I handed the newspaper back to Lady Vickers and sprang to my feet. Without speaking, Seth and Gus followed me out.

"Who is he?" Lady Vickers called after us. "Why is he important?"

We hurried up to Lincoln's rooms where he sat at his desk. There were no papers in front of him, however, and no books or other work. Just my engagement ring in its box.

"I know of another way into the laboratory," I said, focusing on my idea. "A way that is less dangerous than you breaking in."

"Go on."

We told him about the obituary. He listened with his arms crossed and his legs outstretched. "His spirit eyes can see in the dark, even from inside his dead body, and he will know where to go."

He shook his head. "If Bell is sleeping in the laboratory, he'll see him."

"Yes, but what does it matter? Mannering will be too strong to be stopped, and he can't be hurt or killed. Bell will be powerless to do anything. And he'll be none the wiser as to our involvement."

"I suppose this means you think you ought to come to control him."

"It'll be just like Bedlam."

"I seem to recall that almost ended in disaster."

"Almost but not quite. Lincoln, I don't think there's a safer alternative. You going in alone not only risks you, but also Dr. Bell. At least if I direct Mannering not to harm anyone, he must do as I say."

"You don't trust me not to hurt Bell?"

Either Seth or Gus cleared his throat.

"I think you'll fight if you get cornered," I said. "If Mannering is cornered, it doesn't matter."

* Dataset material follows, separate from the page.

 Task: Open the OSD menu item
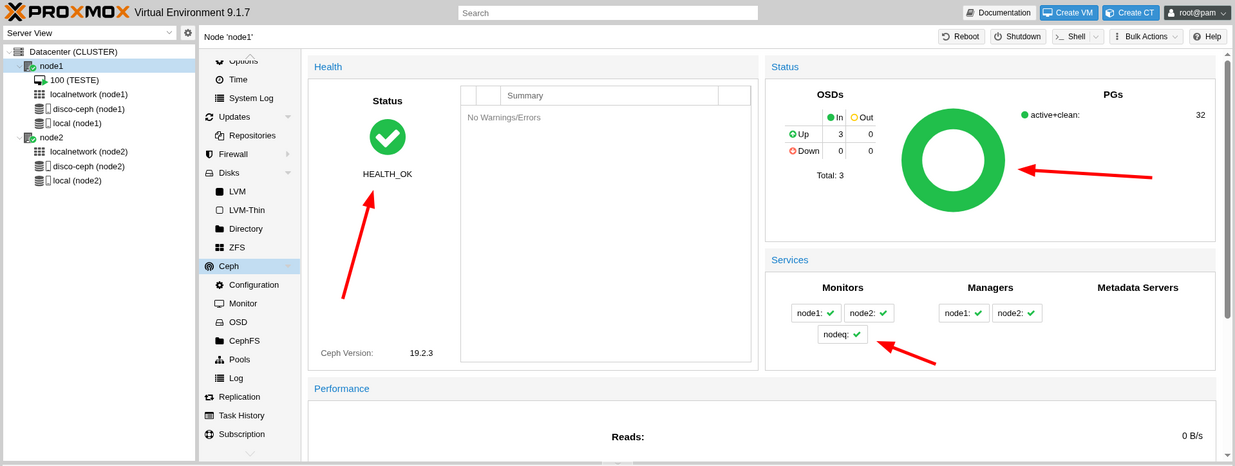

"She has a point, sir," Gus said.

"And this way we can all come along," Seth added.

"It's not a party," Lincoln said.

"It's better."

"Mannering's funeral is tomorrow. Morgan Brothers are the undertakers. They're not far from here."

Lincoln blew out a breath and shook his head. "Everyone should get some sleep. We'll leave at two."

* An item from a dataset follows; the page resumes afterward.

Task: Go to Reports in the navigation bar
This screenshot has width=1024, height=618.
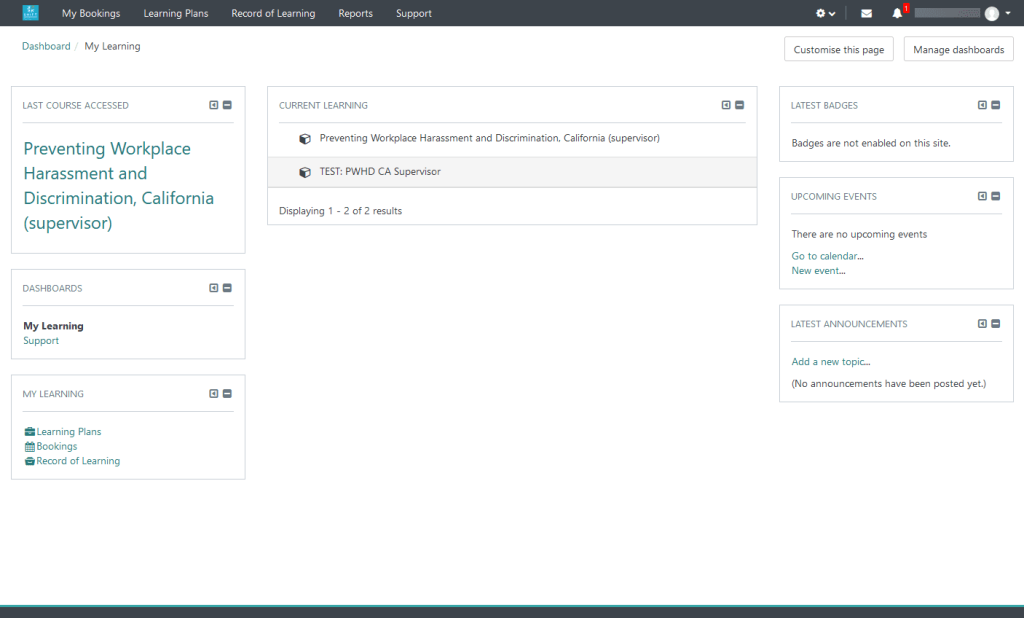Action: (355, 13)
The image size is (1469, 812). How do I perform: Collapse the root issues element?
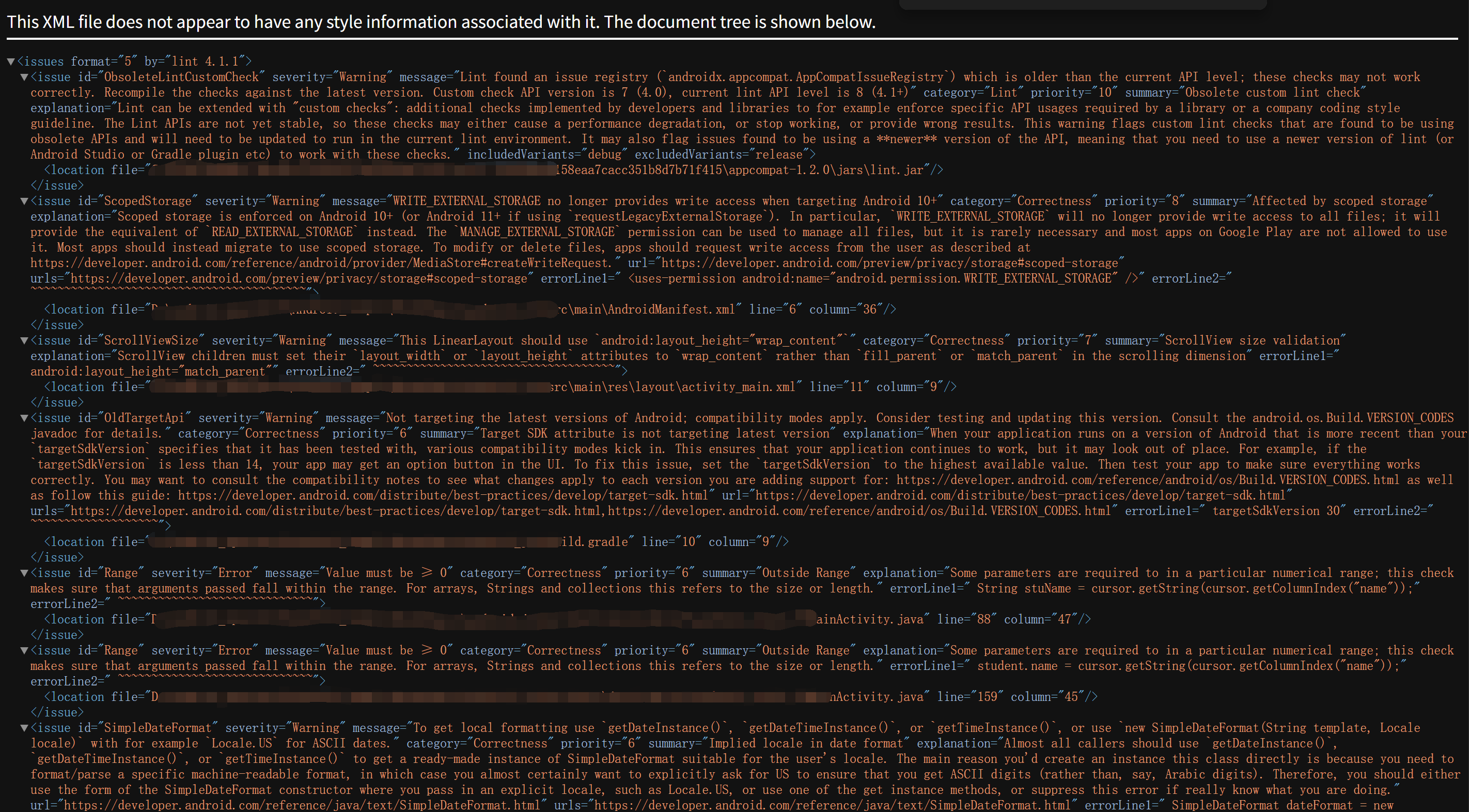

Ira Hartley Mannering's spirit did not want to re-enter his dead body. I could hardly blame him. I wouldn't like to have my eternal rest interrupted by someone ordering me to occupy a bloated body that was beginning to go off. Thank goodness he was due to be buried in the morning.

I'd summoned Mannering then wasted no time directing his spirit into the funeral parlor to sink back into his body. Once he eventually agreed, he unlocked the door from the inside and lurched across the road in his lumbering, awkward gait to us, waiting in the carriage. He now sat beside Lincoln, his dead eyes unfocused and his arms hanging limply at his sides. He reminded me of a ventriloquist's doll, albeit an oversized, smelly one.

"What is the meaning of this?" he demanded. It would have been more authoritative if his false teeth hadn't come loose as he spoke and made it difficult to understand him. "Why have I been disturbed?"

"I'm sorry," I said. "You have my word that no harm will come to you."